Pa. state toy inspection office has Christmas vibe every day: ‘It’s fantastic’

Imagine going to work in an office where it feels like Christmas nearly every day. Packages arrive on a regular basis, each one containing new toys the public has yet to see.

No, it’s not the North Pole.

It’s the Department of Labor & Industry’s Bureau of Occupational and Industrial Safety in Harrisburg.

The bureau is charged with ensuring that stuffed toys sold or distributed in Pennsylvania comply with a more than 60-year-old law and are safe for children.

“Most people don’t realize that there’s a stuffed toy law and that there’s a group of hard-working individuals that ensure that the stuffed toys go through a rigorous inspection process,” said bureau director, Matthew Kegg. “It’s an extra added security for the Pennsylvania toy consumer.”

The state’s Stuffed Toy Manufacturing Act of 1961 requires that plush toys intended for distribution in the state be registered with the department. This year, that law got some attention from lawmakers who are looking to modernize it.
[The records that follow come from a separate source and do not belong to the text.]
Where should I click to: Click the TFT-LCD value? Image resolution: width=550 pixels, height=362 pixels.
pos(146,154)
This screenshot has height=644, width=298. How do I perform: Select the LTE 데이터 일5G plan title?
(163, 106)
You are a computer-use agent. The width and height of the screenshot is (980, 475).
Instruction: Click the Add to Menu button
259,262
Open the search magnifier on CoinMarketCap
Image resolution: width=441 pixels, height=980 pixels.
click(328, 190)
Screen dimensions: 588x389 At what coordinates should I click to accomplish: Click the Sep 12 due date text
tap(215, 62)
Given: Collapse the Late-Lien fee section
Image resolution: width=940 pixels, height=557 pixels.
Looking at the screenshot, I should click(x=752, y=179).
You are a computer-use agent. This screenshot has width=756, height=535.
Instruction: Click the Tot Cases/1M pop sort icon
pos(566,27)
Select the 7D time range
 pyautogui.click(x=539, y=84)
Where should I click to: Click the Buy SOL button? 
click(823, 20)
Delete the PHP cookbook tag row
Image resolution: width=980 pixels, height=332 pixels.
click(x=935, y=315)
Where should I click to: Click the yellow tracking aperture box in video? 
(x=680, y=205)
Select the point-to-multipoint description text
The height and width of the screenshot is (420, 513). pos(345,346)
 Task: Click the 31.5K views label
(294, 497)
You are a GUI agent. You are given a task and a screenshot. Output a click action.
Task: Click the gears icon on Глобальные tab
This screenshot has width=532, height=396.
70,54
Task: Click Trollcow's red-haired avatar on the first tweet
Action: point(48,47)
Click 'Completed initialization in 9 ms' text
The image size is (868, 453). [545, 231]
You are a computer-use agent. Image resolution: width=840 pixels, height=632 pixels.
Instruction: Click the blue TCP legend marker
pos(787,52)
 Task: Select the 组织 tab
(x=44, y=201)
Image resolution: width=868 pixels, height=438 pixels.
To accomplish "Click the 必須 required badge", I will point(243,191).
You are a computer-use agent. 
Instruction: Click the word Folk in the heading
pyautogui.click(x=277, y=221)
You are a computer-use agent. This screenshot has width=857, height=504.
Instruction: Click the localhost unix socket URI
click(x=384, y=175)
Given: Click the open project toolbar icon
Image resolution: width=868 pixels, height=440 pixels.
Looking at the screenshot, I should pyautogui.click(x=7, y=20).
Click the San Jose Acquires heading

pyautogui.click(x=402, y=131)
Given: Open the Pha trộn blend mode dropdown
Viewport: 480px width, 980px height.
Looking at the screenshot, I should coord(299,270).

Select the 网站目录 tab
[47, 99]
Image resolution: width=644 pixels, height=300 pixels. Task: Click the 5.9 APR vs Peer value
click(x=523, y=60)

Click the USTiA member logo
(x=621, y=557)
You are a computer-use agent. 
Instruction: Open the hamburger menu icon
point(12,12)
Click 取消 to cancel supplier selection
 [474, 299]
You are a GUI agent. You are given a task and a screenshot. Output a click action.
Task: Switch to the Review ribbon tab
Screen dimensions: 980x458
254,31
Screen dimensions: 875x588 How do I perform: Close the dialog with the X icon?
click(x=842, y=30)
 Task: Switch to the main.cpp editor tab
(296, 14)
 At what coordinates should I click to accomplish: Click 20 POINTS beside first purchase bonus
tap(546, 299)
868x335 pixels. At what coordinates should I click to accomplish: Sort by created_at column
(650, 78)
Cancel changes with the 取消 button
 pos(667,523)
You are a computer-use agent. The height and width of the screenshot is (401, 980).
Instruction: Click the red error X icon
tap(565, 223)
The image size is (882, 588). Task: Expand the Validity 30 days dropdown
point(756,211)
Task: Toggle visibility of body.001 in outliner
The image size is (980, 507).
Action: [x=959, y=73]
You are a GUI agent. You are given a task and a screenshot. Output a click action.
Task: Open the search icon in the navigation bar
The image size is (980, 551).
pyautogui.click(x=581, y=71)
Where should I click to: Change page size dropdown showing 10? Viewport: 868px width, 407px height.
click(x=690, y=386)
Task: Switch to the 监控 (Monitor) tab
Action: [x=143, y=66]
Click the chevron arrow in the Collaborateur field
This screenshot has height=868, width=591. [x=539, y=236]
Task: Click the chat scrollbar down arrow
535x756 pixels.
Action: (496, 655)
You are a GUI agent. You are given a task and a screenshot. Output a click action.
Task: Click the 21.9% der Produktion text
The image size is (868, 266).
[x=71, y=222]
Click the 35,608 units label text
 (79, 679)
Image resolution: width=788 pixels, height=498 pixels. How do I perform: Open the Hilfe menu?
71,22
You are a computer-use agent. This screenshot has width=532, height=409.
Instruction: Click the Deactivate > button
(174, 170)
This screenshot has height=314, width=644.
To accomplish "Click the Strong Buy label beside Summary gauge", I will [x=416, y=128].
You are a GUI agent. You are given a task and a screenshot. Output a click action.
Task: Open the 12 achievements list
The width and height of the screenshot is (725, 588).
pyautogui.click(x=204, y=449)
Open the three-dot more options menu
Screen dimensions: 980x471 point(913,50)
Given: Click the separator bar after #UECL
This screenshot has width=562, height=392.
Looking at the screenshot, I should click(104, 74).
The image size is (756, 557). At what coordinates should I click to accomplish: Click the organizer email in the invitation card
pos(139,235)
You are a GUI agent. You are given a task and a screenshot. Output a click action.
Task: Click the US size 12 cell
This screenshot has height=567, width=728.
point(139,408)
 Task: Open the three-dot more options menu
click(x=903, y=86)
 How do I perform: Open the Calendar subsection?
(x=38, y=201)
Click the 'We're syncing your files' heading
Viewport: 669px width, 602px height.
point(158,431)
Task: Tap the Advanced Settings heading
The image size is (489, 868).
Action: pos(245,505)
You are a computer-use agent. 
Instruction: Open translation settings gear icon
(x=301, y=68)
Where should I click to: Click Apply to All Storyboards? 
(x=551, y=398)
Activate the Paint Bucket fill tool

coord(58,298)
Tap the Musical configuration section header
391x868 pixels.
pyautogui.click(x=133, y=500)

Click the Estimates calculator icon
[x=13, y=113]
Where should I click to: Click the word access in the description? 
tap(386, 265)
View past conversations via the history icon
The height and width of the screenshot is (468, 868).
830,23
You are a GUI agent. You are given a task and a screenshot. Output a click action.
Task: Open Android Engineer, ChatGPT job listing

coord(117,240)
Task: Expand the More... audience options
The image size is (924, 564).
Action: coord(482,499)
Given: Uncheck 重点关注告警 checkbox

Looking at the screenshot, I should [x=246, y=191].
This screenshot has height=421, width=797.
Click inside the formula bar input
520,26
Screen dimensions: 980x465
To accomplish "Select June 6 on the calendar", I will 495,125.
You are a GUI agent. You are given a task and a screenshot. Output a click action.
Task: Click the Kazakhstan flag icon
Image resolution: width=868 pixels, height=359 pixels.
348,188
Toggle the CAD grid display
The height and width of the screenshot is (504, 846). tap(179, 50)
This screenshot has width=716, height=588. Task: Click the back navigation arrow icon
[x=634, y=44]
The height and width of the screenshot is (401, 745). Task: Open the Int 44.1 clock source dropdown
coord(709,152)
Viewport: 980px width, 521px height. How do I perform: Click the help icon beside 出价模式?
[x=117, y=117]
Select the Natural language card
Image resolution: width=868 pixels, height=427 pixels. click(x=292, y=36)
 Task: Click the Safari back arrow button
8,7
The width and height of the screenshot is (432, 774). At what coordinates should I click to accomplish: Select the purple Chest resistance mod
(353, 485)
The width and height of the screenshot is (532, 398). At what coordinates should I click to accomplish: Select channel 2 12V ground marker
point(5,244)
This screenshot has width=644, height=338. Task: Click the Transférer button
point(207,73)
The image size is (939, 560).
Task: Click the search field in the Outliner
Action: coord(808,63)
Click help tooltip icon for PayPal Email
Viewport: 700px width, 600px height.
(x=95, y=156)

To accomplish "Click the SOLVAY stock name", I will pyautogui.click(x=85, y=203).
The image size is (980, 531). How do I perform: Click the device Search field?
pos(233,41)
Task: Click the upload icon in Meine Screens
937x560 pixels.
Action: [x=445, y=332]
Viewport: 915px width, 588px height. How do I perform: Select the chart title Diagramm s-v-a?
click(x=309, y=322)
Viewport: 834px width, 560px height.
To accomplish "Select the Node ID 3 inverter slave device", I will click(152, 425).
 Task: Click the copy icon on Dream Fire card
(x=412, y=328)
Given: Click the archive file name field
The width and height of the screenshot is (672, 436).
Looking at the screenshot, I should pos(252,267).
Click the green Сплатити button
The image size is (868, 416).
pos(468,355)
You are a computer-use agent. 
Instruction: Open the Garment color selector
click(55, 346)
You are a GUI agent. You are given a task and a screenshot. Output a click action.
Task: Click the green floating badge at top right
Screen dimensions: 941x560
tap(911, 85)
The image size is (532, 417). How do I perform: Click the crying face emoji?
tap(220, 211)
To get a registration number, a toy sample must pass inspection. That process, which can generally take an hour or 90 minutes per toy, examines filler content and checks to see if the toy’s outside casing remains intact when pulled. Inspectors also ensure its flammability tolerance is low and it has no loose items that could pose a choking hazard.

About 650 to 675 toys arrive in the bureau’s office over the course of a year.

The bureau’s work doesn’t stop with inspection. Some of its 138 employees are dispersed all over the state and go into stores to inspect to see if the stuffed toys on the shelves are identical the ones attached to that registration number in the bureau’s internal electronic database. If they aren’t, the toy gets pulled from the shelf until it comes into compliance with the law.

In recent years, Kegg said the bureau has seen an uptick in the number of stuffed objects that come through its doors. Some aren’t necessarily geared to children.

“We’ve seen some interesting things come through the doors the past couple years,” he said, with a laugh. “You have things in the past where you have political effigies … you squeeze and it says the same thing that political figure would say.”

About 10 to 15 toys a year fail the bureau’s inspection, Kegg said. Rejected toys are returned at the manufacturer’s expense or incinerated.

Charlotte Hickcox, of the Toy Association, the national toy manufacturers’ trade group, said state programs like Pennsylvania’s “are imperative to helping combat counterfeit toys as well as those that try and to skirt safety standards that may put children at risk through their inspection programs.”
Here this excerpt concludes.